Aber selbst, wer die Esse­ner, Köl­ner und Ber­li­ner (wo man immer­hin noch von Cars­ten van Rys­sen ver­arscht wer­den konn­te) Innen­stadt mei­det, ist nicht mehr sicher: Seit neu­es­tem läuft man auch zuhau­se Gefahr, von Sen­dun­gen wie „Quiz-Tour“ beläs­tigt zu wer­den. Mein schlimms­ter Alp­traum indes wäre, dass Tine Witt­ler bei mir klin­gel­te, um medi­ter­ra­ne Wisch­tech­nik und Stau­raum in mei­ne vier Wän­de zu brin­gen, auf dass ich zukünf­tig lie­ber unter einer Brü­cke schlie­fe als daheim. Wo sind die Leu­te, die immer mit dem Grund­ge­setz wedeln, eigent­lich, wenn öffent­lich der­art gegen die Unver­letz­lich­keit der Woh­nung ver­sto­ßen wird?
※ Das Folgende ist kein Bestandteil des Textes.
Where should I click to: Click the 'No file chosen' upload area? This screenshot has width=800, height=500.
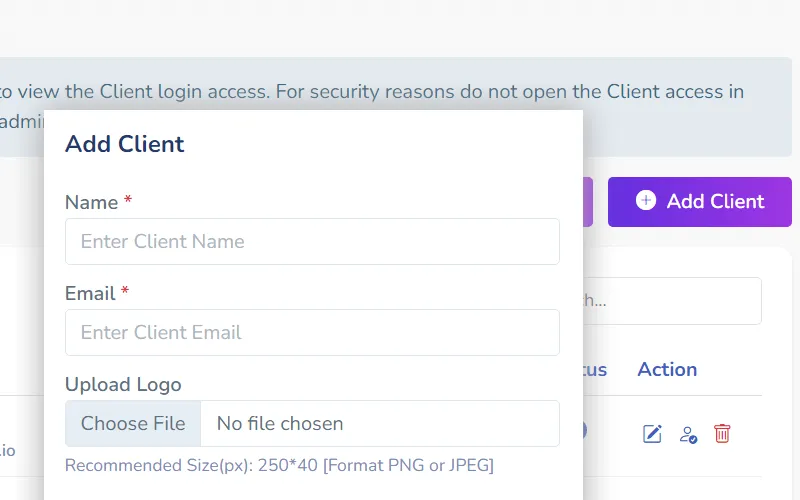380,423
All dies sind natür­lich Extrem­bei­spie­le; Ängs­te, die – wie die aller­meis­ten Ängs­te – unbe­grün­det sind. So habe ich jah­re­lang wie­der­holt geträumt, in einem Fahr­stuhl zu sein, der wahl­wei­se abstürzt oder nach oben durch die Decke schießt. Das ist inso­fern fas­zi­nie­rend, als ich im wachen Zustand kei­ner­lei Pro­ble­me mit gro­ßen Höhen oder Fahr­stüh­len habe – mit der Ein­schrän­kung, dass ich pani­sche Angst davor habe, gemein­sam mit Jür­gen Drews und Gül­can Karahan­ci in einem Fahr­stuhl ste­cken zu blei­ben. Da ich aber weder dem „König von Mal­lor­ca“, noch der Plau­der­ta­sche von Viva bis­her begeg­net bin, basiert auch die­se Angst mehr auf der vagen Mög­lich­keit, ein sol­ches Ereig­nis kön­ne ein­tre­ten, als auf per­sön­li­chen Erfah­run­gen. Noch unwahr­schein­li­cher ist ledig­lich der Traum, den ich kürz­lich hat­te, und in dem ich zum Bun­des­vor­sit­zen­den der Jun­gen Uni­on gewählt wor­den war. Der war aber auch schreck­lich.